Paradoxalement, les romans de Charles Tritten recueillent beaucoup plus de succès en Suisse et en France que les traductions plus fidèles et littéraires de Camille Vidart. Que l’on peut heureusement (re)lire en version intégrale dans une édition publiée par Gründ en 2011 avec des belles illustrations de Laetitia Zink. Ou dans une excellente traduction contemporaine de Luc de Goustine et Alain Huriot parue en 1979 à L’École des loisirs, accompagnée des illustrations de Tomi Ungerer. En ce qui concerne les éditions adaptées pour les enfants, et donc raccourcies dans une version album illustré, une des plus intéressantes est sans conteste celle signée de l’écrivain alémanique Peter Stamm, illustrée par le subtil dessinateur Hannes Binder (La Joie de Lire pour l’édition française).
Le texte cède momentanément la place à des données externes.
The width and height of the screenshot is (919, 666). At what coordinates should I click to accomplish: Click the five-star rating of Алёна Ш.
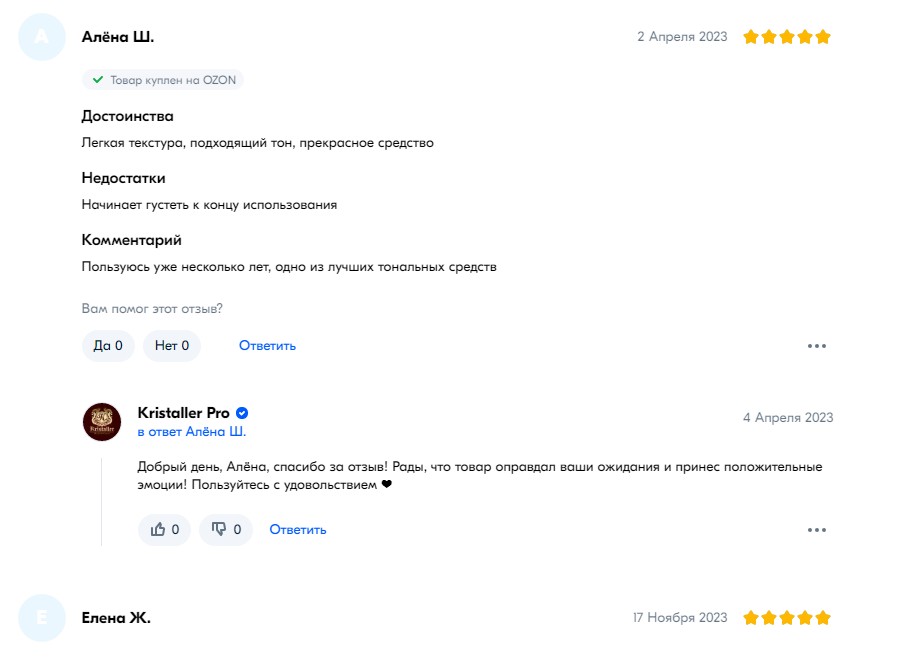pyautogui.click(x=787, y=37)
Entre-temps, Heidi a gagné le monde : une première traduction anglaise est disponible dans les librairies dès 1884, suivie de plus de soixantedix langues différentes, dont le japonais en 1920 déjà, lui permettant d’essaimer dans le reste de l’Asie. Particulièrement inattendu, le véritable culte voué à Heidi au Pays du Soleil levant s’explique en partie par l’opposition forte entre la tradition et la modernité que traverse aussi le Japon à cette époque, thème central du livre. Tout comme la représentation de la nature comme source inépuisable de bonheur et de lieu de quête d’absolu, motif dans lequel les Japonais se reconnaissent fortement.
Au fur et à mesure des traductions, retraductions et déclinaisons successives, les traducteurs se font adaptateurs et sabrent, interprètent ou édulcorent l’œuvre originale pour l’harmoniser au goût de leur public du moment. Phénomène révélateur du peu de respect que l’on a longtemps réservé à la littérature enfantine : Heidi devient une sorte d’héroïne publique que chacun peut mettre en scène où bon lui semble en lui faisant vivre les aventures les plus fantaisistes. Le tout évidemment attribué à Johanna Spyri pour garder le parfum originel des Alpes !
Les deux romans originaux de Johanna Spyri, soit Heidis Lehr-und Wanderjahre (1880) et Heidi kann brauchen, was es gelernt hat (1881), parus aux éditions Friedrich Andreas Perthes.
Les histoires de Heidi écrites directement en français par son traducteur le Lausannois Charles Tritten, publiées par les éditions Flammarion : Heidi jeudi fille (1936), Heidi et ses enfants (1939) et Heidi grand’mère (1946).